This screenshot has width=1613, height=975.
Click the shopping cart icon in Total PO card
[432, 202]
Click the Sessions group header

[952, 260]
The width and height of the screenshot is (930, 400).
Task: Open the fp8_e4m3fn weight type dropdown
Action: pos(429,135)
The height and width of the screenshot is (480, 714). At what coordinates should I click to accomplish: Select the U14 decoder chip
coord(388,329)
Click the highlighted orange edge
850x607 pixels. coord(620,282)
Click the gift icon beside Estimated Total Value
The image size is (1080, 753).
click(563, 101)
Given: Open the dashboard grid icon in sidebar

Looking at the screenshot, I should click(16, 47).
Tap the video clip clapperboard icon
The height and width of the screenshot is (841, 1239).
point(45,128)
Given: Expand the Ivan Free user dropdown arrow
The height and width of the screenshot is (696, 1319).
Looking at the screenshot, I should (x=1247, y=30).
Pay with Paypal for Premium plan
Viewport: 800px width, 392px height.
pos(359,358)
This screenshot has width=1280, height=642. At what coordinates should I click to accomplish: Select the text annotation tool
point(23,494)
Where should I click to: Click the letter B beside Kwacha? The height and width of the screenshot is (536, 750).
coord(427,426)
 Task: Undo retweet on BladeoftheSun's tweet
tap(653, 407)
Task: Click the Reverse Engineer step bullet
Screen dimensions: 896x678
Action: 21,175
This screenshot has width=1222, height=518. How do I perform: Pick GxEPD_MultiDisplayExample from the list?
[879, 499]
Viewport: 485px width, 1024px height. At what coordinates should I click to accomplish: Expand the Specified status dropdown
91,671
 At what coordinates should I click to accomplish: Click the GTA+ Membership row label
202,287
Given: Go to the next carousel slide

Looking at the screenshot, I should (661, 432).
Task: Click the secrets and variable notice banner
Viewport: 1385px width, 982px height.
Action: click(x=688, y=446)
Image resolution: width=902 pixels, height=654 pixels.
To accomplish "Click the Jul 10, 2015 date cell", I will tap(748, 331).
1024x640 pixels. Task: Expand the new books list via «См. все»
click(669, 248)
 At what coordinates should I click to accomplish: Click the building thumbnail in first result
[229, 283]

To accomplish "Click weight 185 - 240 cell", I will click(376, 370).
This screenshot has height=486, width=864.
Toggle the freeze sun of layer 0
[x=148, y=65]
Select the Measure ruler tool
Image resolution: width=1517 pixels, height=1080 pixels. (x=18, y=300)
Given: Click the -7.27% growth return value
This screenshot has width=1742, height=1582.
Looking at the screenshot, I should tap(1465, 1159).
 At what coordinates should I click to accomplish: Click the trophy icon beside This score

::::::

Indicate how many lines of the material include the word "will"; the number alone is required.

2